3

Index Fragmentation

So you’ve setup a bunch of indexes in your database to tune the queries coming in. They’re all running much faster than before and you’re leaning back in your chair feeling pretty pleased with yourself. You’re done right?

Well…no. As data gets inserted into and deleted from tables within a database, the indexes on the tables become fragmented. Fragmentation is defined as:-

“Fragmentation exists when indexes have pages in which the logical ordering, based on the key value, does not match the physical ordering inside the data file.”

But does it matter that the logical ordering does not match the physical ordering? Microsoft published a white paper here which showed that with increased fragmentation, the time taken for each read from disk increased whilst the average size of each read decreased. I know it was performed using SQL Server 2000 but it’s still relevant. They summarise the results as:-

“The workload performance increase realized in the small-scale environment ranged from 60 percent at the low level of fragmentation to more than 460 percent at the highest level of fragmentation. The workload performance increased realized for the large-scale environment ranged from 13 percent at the low fragmentation level to 40 percent at the medium fragmentation level”

Note – This is the summary of the DSS workload test, complex queries against multiple levels of fragmentation

To summarise:-
Small-scale environment
After defragmenting the indexes an increase in performance of 60% was gained when there was a low level of fragmentation and there was a gain of 460% at a high level of fragmentation
Large-scale environment
After defragmenting the indexes an increase in performance of 13% was gained when there was a low level of fragmentation and there was a gain of 40% at a high level of fragmentation

Wow, removing the fragmentation in the indexes gave a performance increase between 13% and 460% (across the two environments).

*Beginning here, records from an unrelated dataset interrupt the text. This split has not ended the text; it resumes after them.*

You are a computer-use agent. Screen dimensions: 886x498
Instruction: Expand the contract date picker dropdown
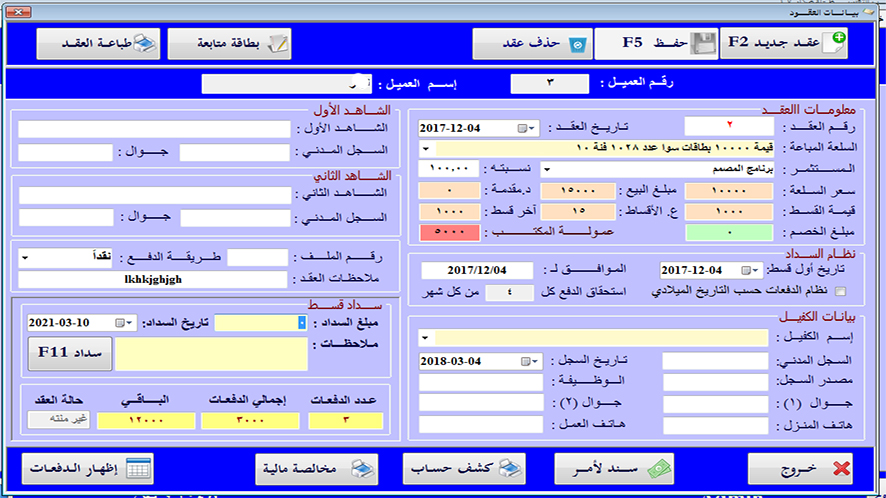(533, 128)
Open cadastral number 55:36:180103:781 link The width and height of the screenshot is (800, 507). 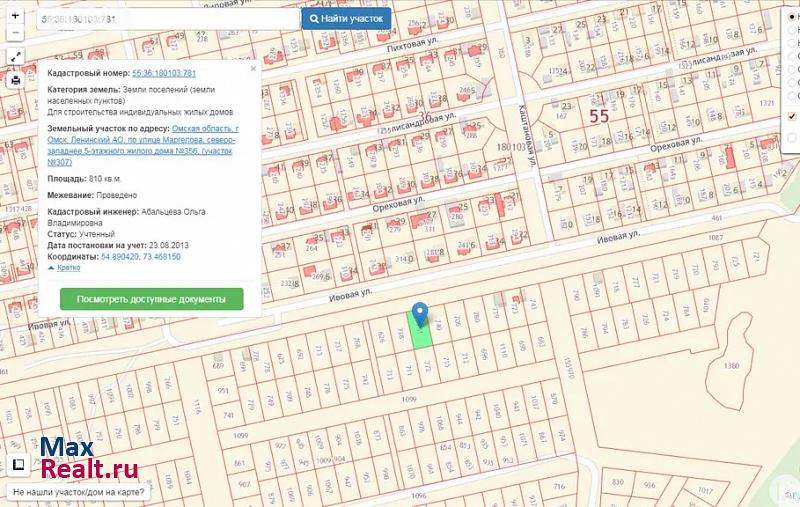163,73
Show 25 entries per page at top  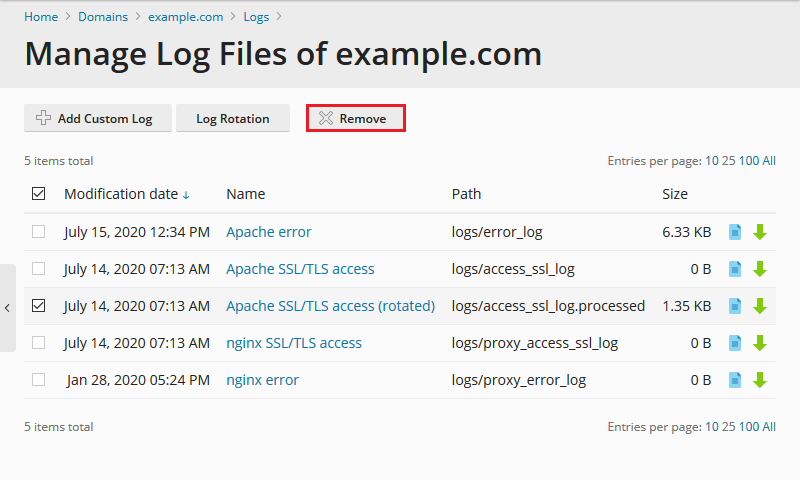tap(728, 161)
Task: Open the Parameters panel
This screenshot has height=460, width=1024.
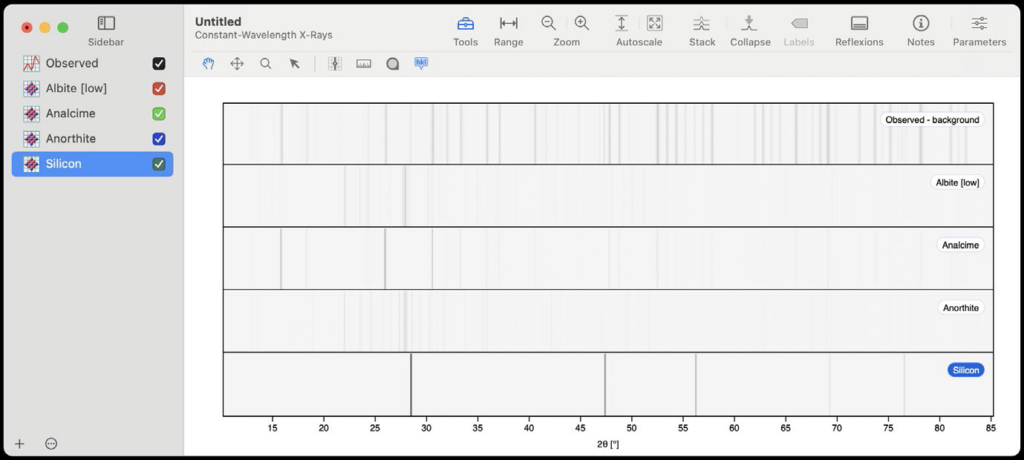Action: coord(979,24)
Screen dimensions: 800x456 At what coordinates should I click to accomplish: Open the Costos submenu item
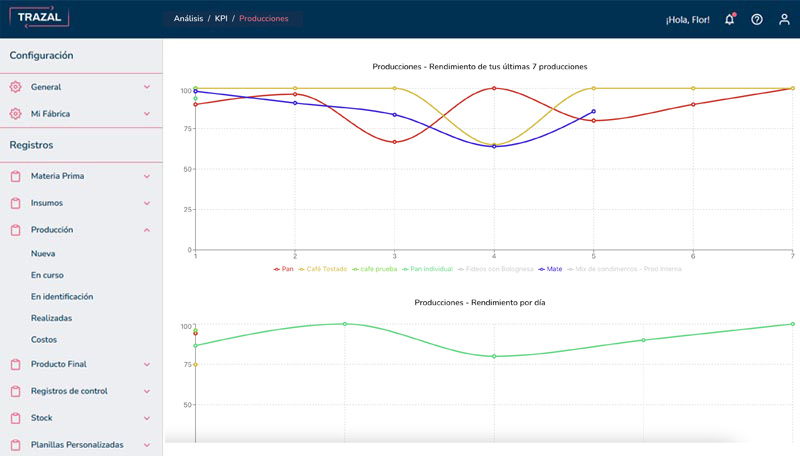44,340
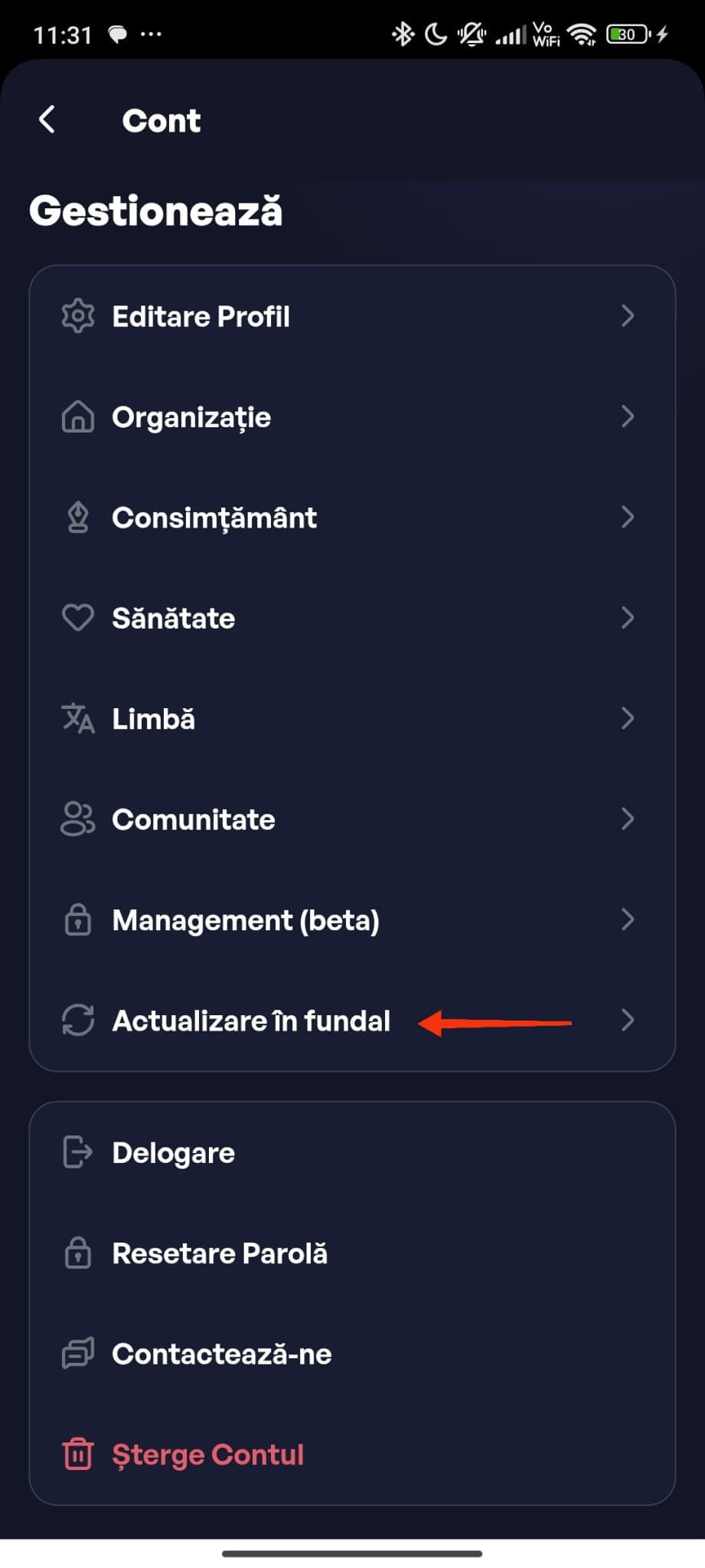This screenshot has width=705, height=1568.
Task: Tap the chat icon for Contactează-ne
Action: 77,1354
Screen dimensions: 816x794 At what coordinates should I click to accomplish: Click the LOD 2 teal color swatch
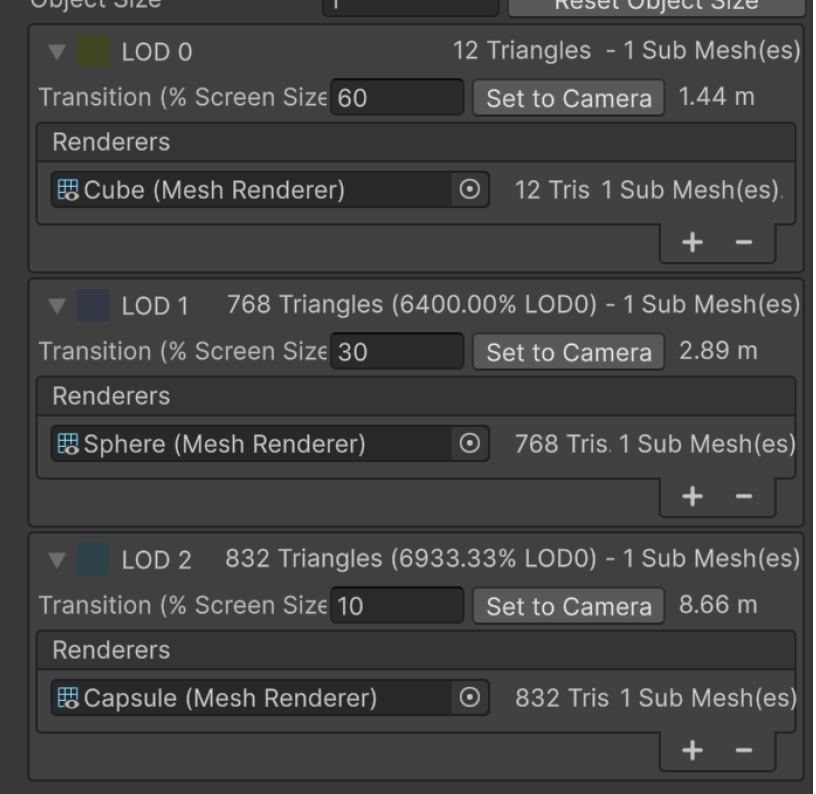[x=93, y=560]
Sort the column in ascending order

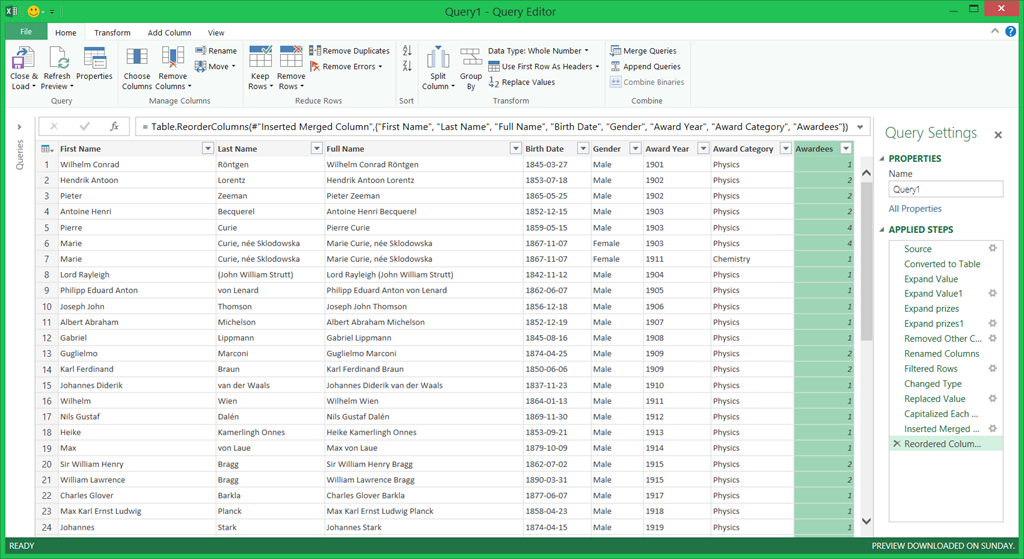[x=407, y=51]
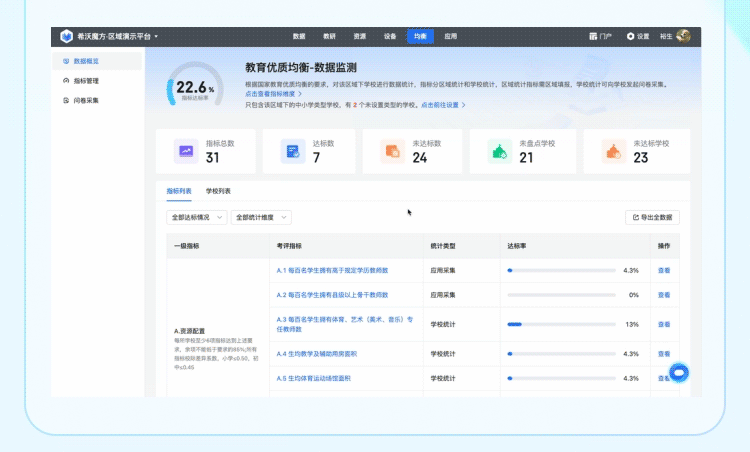Expand the 全部达标情况 dropdown

pos(196,217)
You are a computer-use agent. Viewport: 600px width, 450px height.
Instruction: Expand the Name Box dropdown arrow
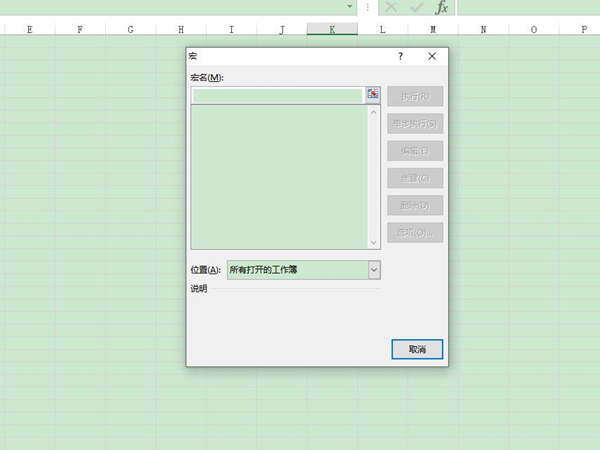(x=349, y=7)
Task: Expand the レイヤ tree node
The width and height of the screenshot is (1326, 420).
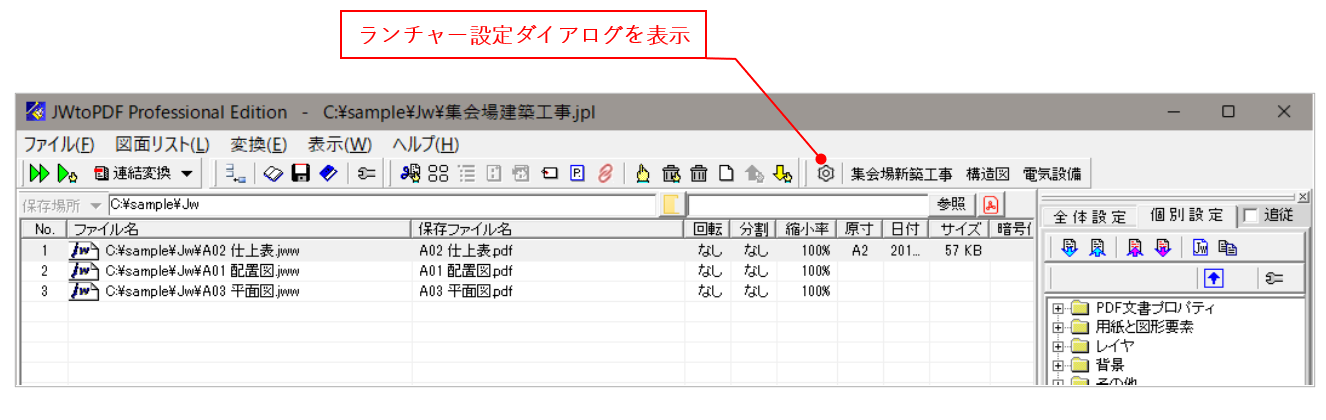Action: (x=1058, y=346)
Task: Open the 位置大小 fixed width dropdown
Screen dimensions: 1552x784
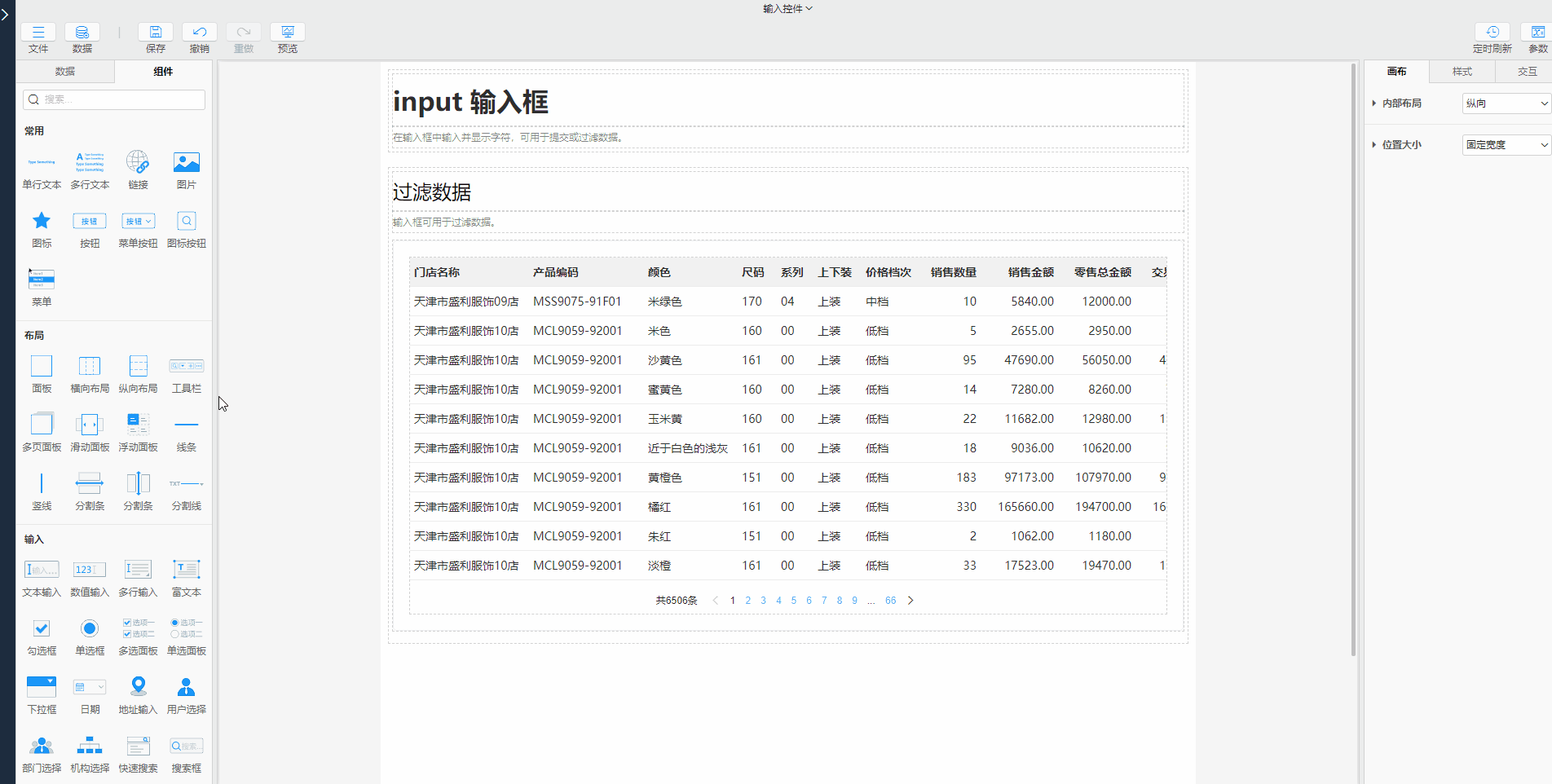Action: (1506, 145)
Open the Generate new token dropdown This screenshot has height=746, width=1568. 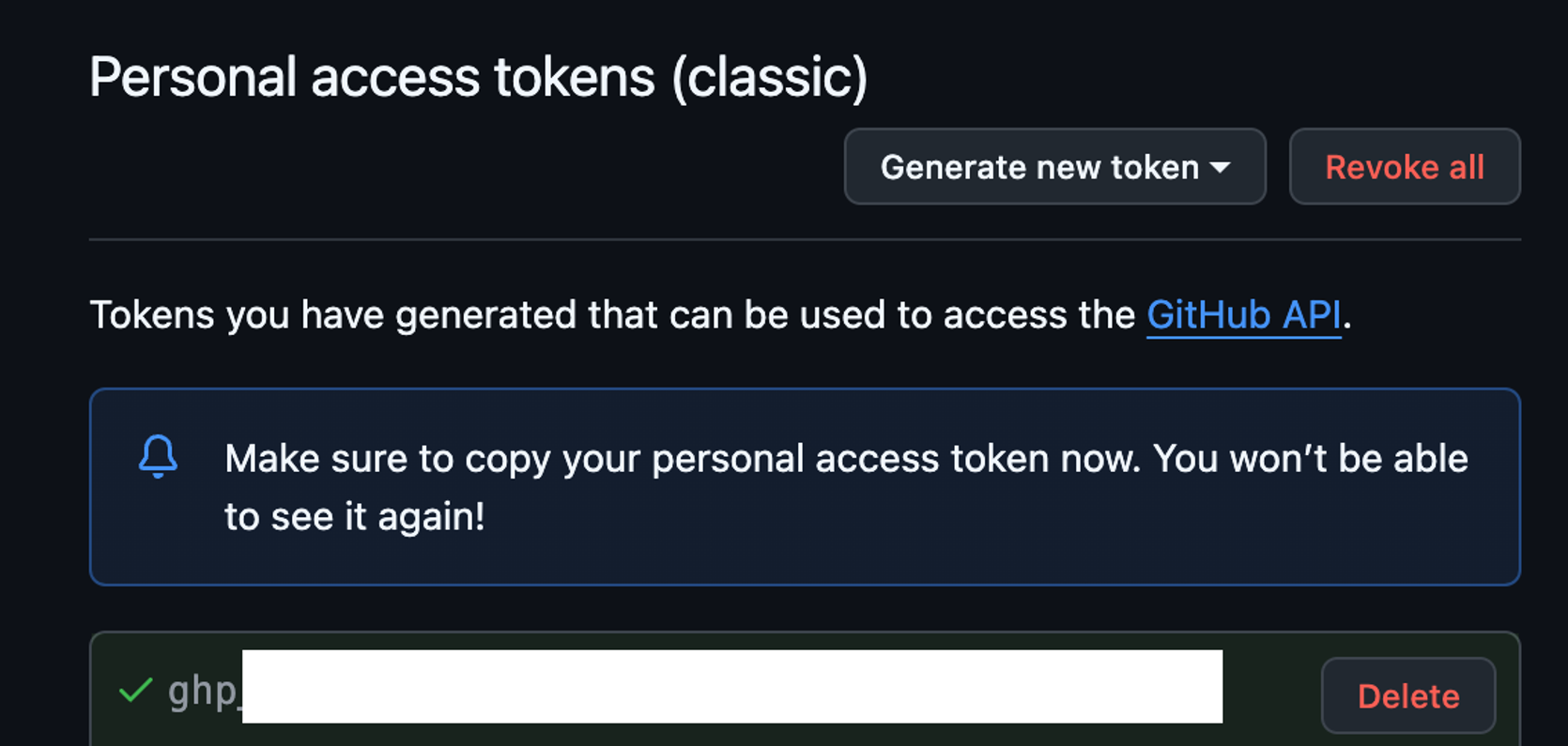[x=1053, y=166]
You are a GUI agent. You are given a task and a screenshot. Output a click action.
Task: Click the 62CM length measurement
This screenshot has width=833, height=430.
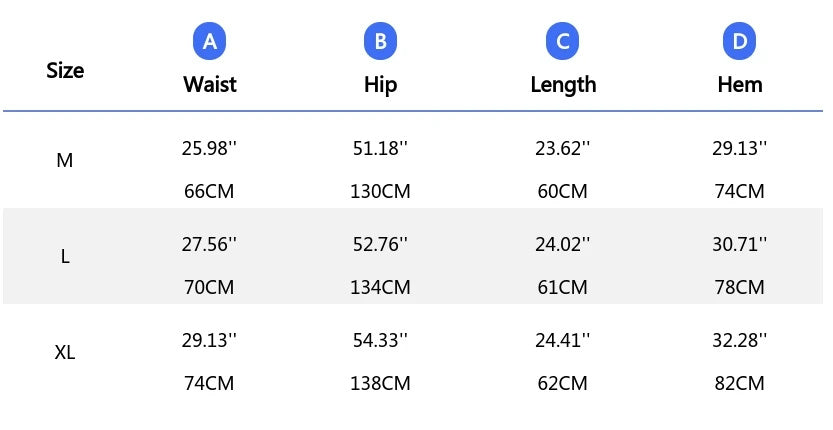(563, 383)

The paper also discusses why the performance in the large-scale environment was less affected by fragmentation…basically the environment had a better IO subsystem…which means that throwing money at index fragmentation can appear to solve the problem but you are really just papering over the cracks.

But, what DBA doesn’t like improving the performance of a system without having to spend any money? “Look, I’ve improved the performance by X%!”. (cue smug face)

So a plan to reduce the fragmentation of the indexes needs to be implemented. But how do you approach this? Rebuild every index nightly? Will your system allow you to do that? What if you are running Standard Edition and you cannot rebuild indexes online?

The way I approach index maintenance is to customise for each database I manage. To do this, the indexes that require either rebuilds or reorganisation need identifying. Microsoft have provided the DMV sys.dm_db_index_physical_stats which will allow us to do so:-

SELECT
	[schemas].name AS [SchemaName],
	[objects].name AS [TableName], 
	[indexes].name AS [IndexName],
	[dm_db_index_physical_stats].index_depth,
	[dm_db_index_physical_stats].avg_fragmentation_in_percent,
	[dm_db_index_physical_stats].fragment_count,
	[dm_db_index_physical_stats].avg_fragment_size_in_pages,
	[dm_db_index_physical_stats].page_count,
	GETUTCDATE() AS [CaptureDate]
FROM 
	[sys].[dm_db_index_physical_stats](DB_ID(),NULL,NULL,NULL,'LIMITED' ) AS [dm_db_index_physical_stats]
INNER JOIN 
	[sys].[objects] AS [objects] ON ([dm_db_index_physical_stats].object_id = [objects].object_id)
INNER JOIN 
	[sys].[schemas] AS [schemas] ON ([objects].[schema_id] = [schemas].[schema_id])
INNER JOIN 
	[sys].[indexes] AS [indexes] ON ([dm_db_index_physical_stats].object_id = [indexes].object_id
								AND  [dm_db_index_physical_stats].index_id = [indexes].index_id )
WHERE 
	[dm_db_index_physical_stats].index_type_desc <> 'HEAP'
AND 
	[dm_db_index_physical_stats].avg_fragmentation_in_percent > 20;
GO

Note – this will pick up data on all indexes that are over 20% fragmented.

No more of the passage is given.